● Text under study
Within groups and societies, cognitive diversity bolsters creativity and problem solving, say the researchers. However, cognitive diversity is shrinking worldwide as billions of people are using the same handful of AI chatbots for an increasing number of tasks, they say. When people use chatbots to help them polish their writing, for example, the writing ends up losing its stylistic individuality, and people feel less creative ownership over what they produce.
“The concern is not just that LLMs shape how people write or speak, but that they subtly redefine what counts as credible speech, correct perspective, or even good reasoning,” says Sourati.
The team points to multiple studies showing that LLM outputs are less varied than human-generated writing and that LLM outputs tend to reflect the language, values, and reasoning styles of Western, educated, industrialized, rich, and democratic societies.
“Because LLMs are trained to capture and reproduce statistical regularities in their training data, which often overrepresent dominant languages and ideologies, their outputs often mirror a narrow and skewed slice of human experience,” says Sourati.
Though studies show that individuals often generate more ideas with more details when they use LLMs, groups of people produce fewer and less creative ideas when they use LLMs than when they simply combine their collective powers, note the researchers.
“Even if people are not the first-hand users of LLMs, LLMs are still going to affect them indirectly,” says Sourati. “If a lot of people around me are thinking and speaking in a certain way, and I do things differently, I would feel a pressure to align with them, because it would seem like a more credible or socially acceptable way of expressing my ideas.”

● Supplied data

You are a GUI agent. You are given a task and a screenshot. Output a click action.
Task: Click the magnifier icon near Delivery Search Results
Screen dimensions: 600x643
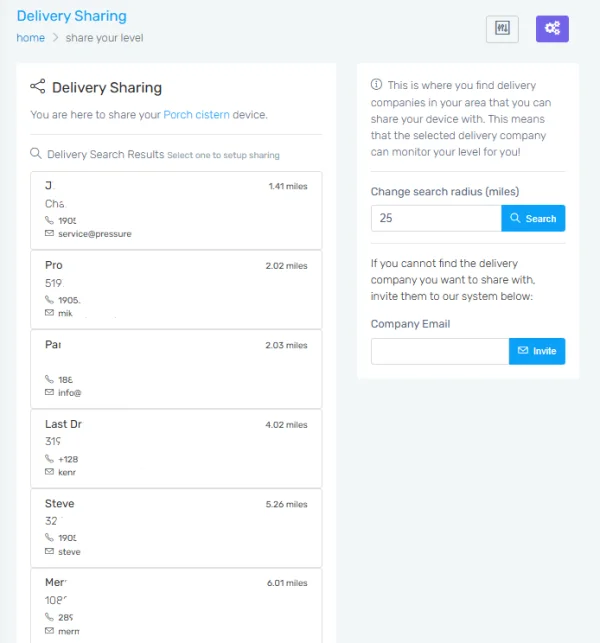click(x=36, y=153)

● What to work on
1) From the passage on cognitive diversity, copy out the words from "The team points" to "and democratic societies.".
2) According to the passage on cognitive diversity, why do LLM outputs often mirror a narrow and skewed slice of human experience? Answer in one to three sentences.
3) Say whether each statement agrees with the passage on cognitive diversity. Answer yes or no and quote the words that decide it.
(a) Individuals generate fewer ideas when they use LLMs.
(b) LLM outputs are less varied than human-generated writing.
(c) People who polish their writing with chatbots feel more creative ownership over it.

● Results
1)
The team points to multiple studies showing that LLM outputs are less varied than human-generated writing and that LLM outputs tend to reflect the language, values, and reasoning styles of Western, educated, industrialized, rich, and democratic societies.

2) LLMs are trained to capture and reproduce statistical regularities in their training data. That data often overrepresents dominant languages and ideologies, so the outputs reflect that narrow slice.

3)
(a) No: "individuals often generate more ideas with more details when they use LLMs"
(b) Yes: "LLM outputs are less varied than human-generated writing"
(c) No: "people feel less creative ownership over what they produce"